Comme on peut le prévoir, Satan ne laissa pas la mission de la Chine intérieure envahir son territoire par ses vingt-quatre nouveaux ouvriers sans inciter le peuple à de plus grandes persécutions. En de nombreux endroits, on distribua des tracts qui accusaient les étrangers des crimes les plus barbares et les plus horribles, et en particulier ceux qui répandaient la religion de Jésus. Des villes entières s'agitèrent et nombreux furent les missionnaires qui durent tout abandonner pour fuir et sauver leurs vies.

Près de six ans après le débarquement du groupe de Lammermuir en Chine, Hudson Taylor retourna en Angleterre. Pendant cette période de son œuvre en Chine, la mission était passée de deux postes avec sept ouvriers à treize postes avec plus de trente missionnaires et cinquante ouvriers, avec une distance moyenne de cent vingt kilomètres entre les différents postes.

Ce fut au cours de ce séjour en Angleterre que Hudson épousa mademoiselle Faulding, elle aussi fidèle missionnaire en Chine. Vers cette époque, une amie écrivit à propos de Hudson Taylor :

"Monsieur Taylor annonça un hymne, s'assit à l'harmonium et commença à jouer. Sa personnalité n'était pas très attirante. Il était maigre et il parlait d'une voix douce. Comme tous les jeunes, je croyais qu'une voix puissante était toujours l'apanage d'un vrai prestige. Mais lorsqu'il dit : "Prions" et qu'il dirigea la prière, je changeai d'avis; je n'avais jamais entendu personne prier ainsi. Il y avait dans sa prière une détermination, une puissance qui firent que toutes les personnes présentes s'humilièrent et se sentirent en présence de Dieu. Il s'adressait à Dieu face à face, comme s'il parlait à l'un de ses amis. Sans aucun doute une telle prière était le fruit de longues années de relation avec le Seigneur; c'était comme la rosée qui tombe du ciel. J'ai entendu de nombreux hommes prier, mais je n'avais jamais entendu personne prier comme Monsieur Taylor et Monsieur Spurgeon. Personne, après avoir entendu la façon dont ces hommes priaient, ne pouvait l'oublier. La plus grande expérience que j'eus dans ma vie fut d'entendre Monsieur Spurgeon prendre par la main, pour ainsi dire, un auditoire de seize mille personnes et l'amener jusqu'au Saint des Saints. Ecouter Monsieur Taylor prier pour la Chine me fit entrevoir ce que signifie la prière efficace du juste ".

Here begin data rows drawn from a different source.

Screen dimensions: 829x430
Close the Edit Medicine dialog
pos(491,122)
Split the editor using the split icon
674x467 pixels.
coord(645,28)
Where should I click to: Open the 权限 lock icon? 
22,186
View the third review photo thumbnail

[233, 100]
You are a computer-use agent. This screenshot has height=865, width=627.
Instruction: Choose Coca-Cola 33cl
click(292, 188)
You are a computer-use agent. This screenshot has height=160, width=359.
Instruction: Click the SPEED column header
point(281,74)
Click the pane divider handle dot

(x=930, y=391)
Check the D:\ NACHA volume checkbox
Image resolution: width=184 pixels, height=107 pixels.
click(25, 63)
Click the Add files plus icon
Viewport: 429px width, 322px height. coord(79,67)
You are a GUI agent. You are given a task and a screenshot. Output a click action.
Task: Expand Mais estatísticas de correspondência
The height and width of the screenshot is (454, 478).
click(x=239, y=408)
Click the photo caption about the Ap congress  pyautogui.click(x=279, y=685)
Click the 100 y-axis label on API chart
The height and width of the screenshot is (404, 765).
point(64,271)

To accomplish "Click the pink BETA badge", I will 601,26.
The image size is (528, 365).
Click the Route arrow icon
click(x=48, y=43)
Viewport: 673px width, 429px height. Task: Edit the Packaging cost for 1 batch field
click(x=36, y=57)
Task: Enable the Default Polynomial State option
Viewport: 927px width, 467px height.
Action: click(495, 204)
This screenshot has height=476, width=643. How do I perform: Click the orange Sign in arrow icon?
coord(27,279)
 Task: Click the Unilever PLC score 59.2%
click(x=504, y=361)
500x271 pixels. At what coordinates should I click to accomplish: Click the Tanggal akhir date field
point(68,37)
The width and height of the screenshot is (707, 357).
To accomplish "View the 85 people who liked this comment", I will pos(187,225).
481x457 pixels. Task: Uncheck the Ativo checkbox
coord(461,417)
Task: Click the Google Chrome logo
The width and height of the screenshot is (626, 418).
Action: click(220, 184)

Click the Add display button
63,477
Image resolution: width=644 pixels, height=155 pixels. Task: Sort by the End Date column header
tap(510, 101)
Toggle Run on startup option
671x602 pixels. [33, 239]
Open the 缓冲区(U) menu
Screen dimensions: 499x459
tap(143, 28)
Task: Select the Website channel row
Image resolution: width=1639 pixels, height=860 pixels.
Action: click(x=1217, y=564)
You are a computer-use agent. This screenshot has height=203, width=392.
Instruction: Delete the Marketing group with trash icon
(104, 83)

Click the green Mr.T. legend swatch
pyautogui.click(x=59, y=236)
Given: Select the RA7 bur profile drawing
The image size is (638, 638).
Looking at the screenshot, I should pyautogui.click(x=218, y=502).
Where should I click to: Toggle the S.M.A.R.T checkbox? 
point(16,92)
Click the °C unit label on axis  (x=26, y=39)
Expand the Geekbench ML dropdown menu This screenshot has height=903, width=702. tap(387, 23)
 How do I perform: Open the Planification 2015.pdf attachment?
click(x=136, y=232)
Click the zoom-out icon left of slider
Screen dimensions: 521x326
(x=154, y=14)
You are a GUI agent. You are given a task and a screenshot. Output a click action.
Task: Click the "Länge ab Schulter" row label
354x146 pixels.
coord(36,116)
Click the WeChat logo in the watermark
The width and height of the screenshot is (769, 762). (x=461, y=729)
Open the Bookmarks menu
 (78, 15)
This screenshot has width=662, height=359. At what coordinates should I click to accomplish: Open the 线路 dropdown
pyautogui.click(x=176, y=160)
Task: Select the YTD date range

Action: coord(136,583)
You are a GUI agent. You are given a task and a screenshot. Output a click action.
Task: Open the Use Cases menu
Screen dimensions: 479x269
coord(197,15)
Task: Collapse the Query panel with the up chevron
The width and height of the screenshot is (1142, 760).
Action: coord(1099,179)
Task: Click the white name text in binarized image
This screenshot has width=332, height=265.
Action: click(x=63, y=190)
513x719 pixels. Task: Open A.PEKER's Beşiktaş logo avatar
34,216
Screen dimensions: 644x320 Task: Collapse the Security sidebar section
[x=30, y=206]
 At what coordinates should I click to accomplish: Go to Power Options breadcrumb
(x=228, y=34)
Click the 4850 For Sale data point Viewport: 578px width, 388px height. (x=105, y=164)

C'est en 1874 que Hudson Taylor écrivit ce qui suit, alors qu'en compagnie de sa femme, il remontait le grand fleuve Yang-tseu et méditait sur les neuf provinces qui s'étendaient depuis les tropiques de Birmanie jusqu'aux hauts plateaux de Mongolie et aux montagnes du Tibet :

"Mon âme convoite et mon cœur désire avec ardeur évangéliser les cent quatre-vingts millions d'habitants de ces provinces qui n'ont pas d'ouvriers chrétiens. Oh, si j'avais cent vies à user ou à donner pour leur bien! "

Mais, au milieu de leur voyage, il apprirent la mort de la fidèle missionnaire Amelia Blatchley, en Angleterre. Non seulement elle s'occupait des enfants de Monsieur Taylor, mais elle tenait aussi le poste de secrétaire de la Mission.

Grande fut la tristesse que ressentit Hudson Taylor lorsqu'il arriva en Angleterre de trouver non seulement ses enfants chéris séparés et dispersés, mais aussi l'œuvre de la Mission presque paralysée. Cependant ce ne fut pas son plus grand sujet de tristesse. Au cours du voyage sur le Yang-tseu, Monsieur Taylor, en descendant les escaliers du bateau, fit une mauvaise chute, car il tomba sur les talons, de telle manière que le choc provoqua une lésion de l'épine dorsale. Après son retour en Angleterre, la lésion produite par la chute s'aggrava au point de le condamner à garder le lit. Ce fut alors que survint la plus grande crise de sa vie, justement quand il avait le plus grand besoin de toutes ses forces. Complètement paralysé des jambes, il devait passer tout son temps allongé sur le dos!

Un petit lit était sa prison; ou mieux, était sa chance. Au pied du lit, sur le mur, il y avait une carte de la Chine. Et autour de lui, de jour comme de nuit, se tenait la Présence divine.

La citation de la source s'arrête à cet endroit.